• [Text passage]
━━━━━━━━━━

Jamie's Blog

Thursday, May 17, 2007

Interesting thoughts on the power of Internet News


Yesterday Engadget posted a story saying that the iPhone was behind schedule and wouldn't make it's release date. Engadget is a very popular blog focusing on tech news. I often read them and Gizmodo, a competing and very similar site, first thing in the morning while drinking my coffee.
Engadget based the story on an internal email they received that was forwarded from the Apple mail server. It turns out that the email was a hoax. Shortly after Engadget posted the story, Apple contacted them to deny it. Engadget quickly posted a correction. Unfortunately in the short time that the story was posted, it caused a massive selling spree on Apple stock. All because of an unconfirmed email.
Engadget probably should have confirmed the story before running with it, but it is in a cut throat market where being first makes a big difference. So it didn't confirm before running.

━━━━━━━━━━

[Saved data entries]
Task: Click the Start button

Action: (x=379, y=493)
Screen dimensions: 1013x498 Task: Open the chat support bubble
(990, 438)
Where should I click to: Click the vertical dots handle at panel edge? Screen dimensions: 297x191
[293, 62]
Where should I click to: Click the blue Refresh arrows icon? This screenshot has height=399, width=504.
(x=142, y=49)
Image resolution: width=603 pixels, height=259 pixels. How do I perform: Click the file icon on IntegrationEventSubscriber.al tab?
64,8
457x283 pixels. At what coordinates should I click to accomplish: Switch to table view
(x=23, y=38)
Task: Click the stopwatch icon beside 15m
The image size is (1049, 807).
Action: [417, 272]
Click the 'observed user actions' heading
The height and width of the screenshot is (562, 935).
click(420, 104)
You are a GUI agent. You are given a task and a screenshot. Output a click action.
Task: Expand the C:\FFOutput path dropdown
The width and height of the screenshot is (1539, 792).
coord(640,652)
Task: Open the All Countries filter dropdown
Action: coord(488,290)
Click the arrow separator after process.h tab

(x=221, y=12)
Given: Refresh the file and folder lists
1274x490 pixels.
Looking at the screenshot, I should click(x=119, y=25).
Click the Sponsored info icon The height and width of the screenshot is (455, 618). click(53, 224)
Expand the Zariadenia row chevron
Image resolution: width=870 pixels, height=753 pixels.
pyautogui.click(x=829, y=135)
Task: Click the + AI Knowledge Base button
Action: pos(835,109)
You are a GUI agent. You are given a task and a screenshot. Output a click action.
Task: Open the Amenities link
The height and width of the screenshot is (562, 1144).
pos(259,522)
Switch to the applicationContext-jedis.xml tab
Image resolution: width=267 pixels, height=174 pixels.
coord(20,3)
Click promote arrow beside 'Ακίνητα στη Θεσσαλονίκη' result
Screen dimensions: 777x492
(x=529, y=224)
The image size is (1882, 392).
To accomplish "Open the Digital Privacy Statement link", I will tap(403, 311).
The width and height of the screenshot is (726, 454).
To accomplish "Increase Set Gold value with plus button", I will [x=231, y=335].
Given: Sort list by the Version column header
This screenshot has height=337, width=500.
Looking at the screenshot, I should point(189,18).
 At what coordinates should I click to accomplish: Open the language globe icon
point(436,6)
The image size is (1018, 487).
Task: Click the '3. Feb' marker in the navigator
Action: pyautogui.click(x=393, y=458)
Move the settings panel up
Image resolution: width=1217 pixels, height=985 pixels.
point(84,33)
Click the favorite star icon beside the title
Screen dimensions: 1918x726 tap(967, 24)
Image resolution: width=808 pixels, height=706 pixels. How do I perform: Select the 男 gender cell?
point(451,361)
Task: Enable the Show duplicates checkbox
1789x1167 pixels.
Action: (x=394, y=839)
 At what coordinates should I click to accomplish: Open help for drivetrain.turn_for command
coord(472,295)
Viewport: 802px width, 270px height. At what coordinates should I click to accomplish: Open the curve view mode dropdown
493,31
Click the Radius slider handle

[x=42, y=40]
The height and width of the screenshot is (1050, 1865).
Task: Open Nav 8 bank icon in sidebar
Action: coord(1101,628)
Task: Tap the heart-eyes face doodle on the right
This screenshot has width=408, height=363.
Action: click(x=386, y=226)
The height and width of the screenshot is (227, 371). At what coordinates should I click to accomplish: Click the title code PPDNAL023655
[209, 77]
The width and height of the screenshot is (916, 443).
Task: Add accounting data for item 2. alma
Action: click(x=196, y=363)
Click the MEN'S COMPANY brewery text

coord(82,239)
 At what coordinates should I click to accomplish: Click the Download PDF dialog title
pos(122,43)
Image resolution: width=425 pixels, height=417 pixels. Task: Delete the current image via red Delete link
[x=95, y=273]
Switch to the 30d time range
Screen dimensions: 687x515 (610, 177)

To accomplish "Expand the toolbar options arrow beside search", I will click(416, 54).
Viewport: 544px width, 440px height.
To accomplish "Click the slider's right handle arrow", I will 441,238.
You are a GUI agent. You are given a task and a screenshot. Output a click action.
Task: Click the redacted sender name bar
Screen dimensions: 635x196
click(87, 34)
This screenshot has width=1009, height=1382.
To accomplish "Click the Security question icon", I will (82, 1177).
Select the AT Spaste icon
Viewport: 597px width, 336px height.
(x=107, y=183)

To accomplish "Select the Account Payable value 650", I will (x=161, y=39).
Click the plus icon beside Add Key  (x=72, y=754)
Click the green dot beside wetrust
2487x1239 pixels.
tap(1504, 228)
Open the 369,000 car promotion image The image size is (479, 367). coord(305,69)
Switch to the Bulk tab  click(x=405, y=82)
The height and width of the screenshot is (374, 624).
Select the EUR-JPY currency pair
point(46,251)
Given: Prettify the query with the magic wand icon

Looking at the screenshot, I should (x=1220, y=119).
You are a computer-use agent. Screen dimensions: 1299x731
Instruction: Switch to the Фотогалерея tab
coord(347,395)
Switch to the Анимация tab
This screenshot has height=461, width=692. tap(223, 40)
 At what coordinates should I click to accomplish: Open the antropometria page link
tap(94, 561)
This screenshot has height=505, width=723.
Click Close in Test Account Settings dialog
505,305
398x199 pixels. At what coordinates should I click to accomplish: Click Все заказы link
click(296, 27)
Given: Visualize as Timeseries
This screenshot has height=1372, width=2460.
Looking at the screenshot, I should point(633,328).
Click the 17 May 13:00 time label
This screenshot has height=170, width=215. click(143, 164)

━━━━━━━━━━

• [Set exercise 1] In the blog post on Internet news, rewrite the stretch from "Yesterday Engadget posted" through "an unconfirmed email.", substituting "message" for "email" wherever it occurs.
• [Set exercise 2] According to the blog post on Internet news, which two sites does the blogger often read first thing in the morning?

• [Final result 1]
Yesterday Engadget posted a story saying that the iPhone was behind schedule and wouldn't make it's release date. Engadget is a very popular blog focusing on tech news. I often read them and Gizmodo, a competing and very similar site, first thing in the morning while drinking my coffee.
Engadget based the story on an internal message they received that was forwarded from the Apple mail server. It turns out that the message was a hoax. Shortly after Engadget posted the story, Apple contacted them to deny it. Engadget quickly posted a correction. Unfortunately in the short time that the story was posted, it caused a massive selling spree on Apple stock. All because of an unconfirmed message.

• [Final result 2] Engadget and Gizmodo.